She was silent for seconds (that seemed more like minutes.) Was she able to think of any of my strengths? Was she wondering whether or not she wanted to say out loud what she thinks I'm not too good at? As we rolled up to Avenue H she casually mentioned my ability to know when they were having a bad day or a hard time with something. I'm perceptive. Check. Good.
She, then a bit nervously, explained my second strength, which in her opinion serves also as a weakness:
"You really want us to be happy. "
That's a good thing for us, she commented. But a bad thing for you, she got out before she changed her mind. She proceeded delicately, trying to explain, but I knew exactly what she meant. And she was right.
I do want them to be happy
-So I discipline them, careful, not to raise my voice. If I do raise my voice, or regretfully huff or roll my eyes at them, I profusely apologize.
Not only that, I explain, in detail, my every decision. You can't be out late tonight with an inexperienced driver because it's been storming and drunk people celebrating the fourth will be out on wet roads (add in 600 more words of reason delivered with a smile.)
I didn't get a fourth and fifth gallon of milk this week because...
Here's why it's totally reasonable for me to ask you to clean your bathroom...
When they're disappointed
-I share statistics that make sense
-I might let them skip a chore
-I remind them how much I love them
-I make sure to say yes to something after I've said no to something else.
I don't neglect to correct my children, I just soften discipline to a fault.
Without discomfort or disappointment there's little opportunity to mature.
I know that!
I've watched my kids suffer rejection and be treated unfairly without trying to fix things because I know that struggle grows them.

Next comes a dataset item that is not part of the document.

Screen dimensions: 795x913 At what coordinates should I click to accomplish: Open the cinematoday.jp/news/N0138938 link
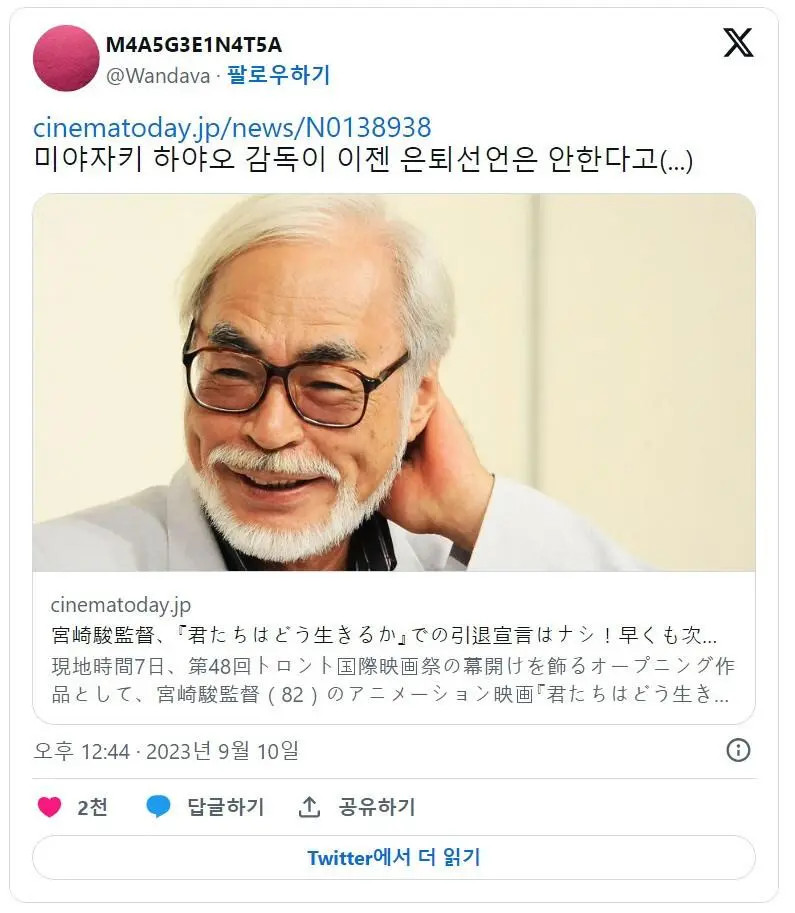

In a bold moment one time when wisdom wriggled up my tender heart and out my mouth, I told my oldest that I wanted him and to be happy (but that) his happiness wasn't my main responsibility. The idea was based on truth,
but I was lying through my teeth.
I have made their happiness my main responsibility.
I want them to be happy (most importantly)
I want them to be happy with me!
They can be disappointed with the rest of the world, as broken as it is, but be unhappy with me? I can hardly bare it.
I suffer the thought that they might not think I'm a good parent. What if they don't believe I care about what's best for them, but instead they believe I'm an uncaring, controlling dictator. What if they leave home and never want to come back?
Those thoughts interrupt appropriate parenting, the kind that, does in fact, disappoint and bring about temporary unhappiness.
Knowing is only half the battle. The problem for many of us sissy mamas is that we have to put sweat-producing, muscle-aching practice into what we already know. Our kids will continue to be unhappy with us from time to time and in and out of seasons. That might make us a little unhappy too.
But happiness truly isn't the goal...maturing to completion is... (theirs and ours). We better toughen up and get on with it.